Moore’s Law vs. AI Demand
Initially, Moore’s law suggested that computing efficiency would keep energy demands manageable. Gordon Moore’s observation—that transistor density doubles roughly every two years—implies steadily faster, cheaper, and more energy-efficient computing. Yet AI’s power appetite is doubling every six months, outpacing efficiency improvements.

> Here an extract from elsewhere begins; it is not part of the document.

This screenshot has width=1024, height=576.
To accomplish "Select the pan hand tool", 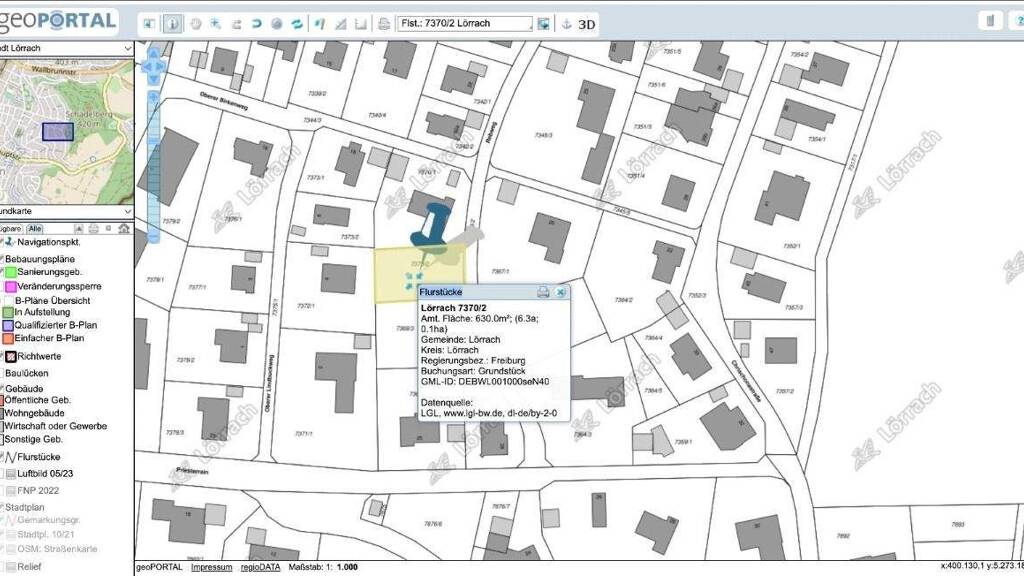I will [195, 23].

A key factor is the evolution of large language models. Early AI was essentially glorified autocomplete: predicting the next word and moving on. By early 2026, the leading models—Google’s Gemini 3 Pro and OpenAI’s ChatGPT-5—have transformed into reasoning engines. They incorporate advanced reasoning modules and chains of thought spanning thousands of steps, checking logic, backtracking on inconsistencies, and simulating multiple outcomes before generating a single response.
Microsoft researchers estimate that a standard query consumes 0.34 watt-hours, but a reasoning task can burn 4.32 watt-hours—13 times more. While individual users have limited impact, enterprise AI agents operate continuously, running thousands of reasoning chains per hour. Unlike traditional office loads, these agents require “firm power”—electricity that cannot fluctuate—placing new demands on an infrastructure built for peaky, predictable loads.
The Jevons Paradox in Action
This dynamic illustrates the Jevons paradox: increased efficiency does not reduce consumption; it can accelerate it. Hyperscalers such as OpenAI and Google subsidise AI costs to maintain market share, making high-powered intelligence artificially abundant. Continuous operation is profitable, yet the grid was never designed for this scale of 24/7 demand.
PJM Interconnection and Capacity Market Dynamics
The PJM Interconnection, serving 65 million people across 13 states, highlights the immediate pressures. PJM operates a capacity market, paying power plants to guarantee supply during peak demand.
In 2024, securing this capacity cost $28.92 per megawatt-day. The 2025 auction jumped to $269, and projections for the 2027 auction indicate it could reach the federal cap of $333.44 per megawatt-day.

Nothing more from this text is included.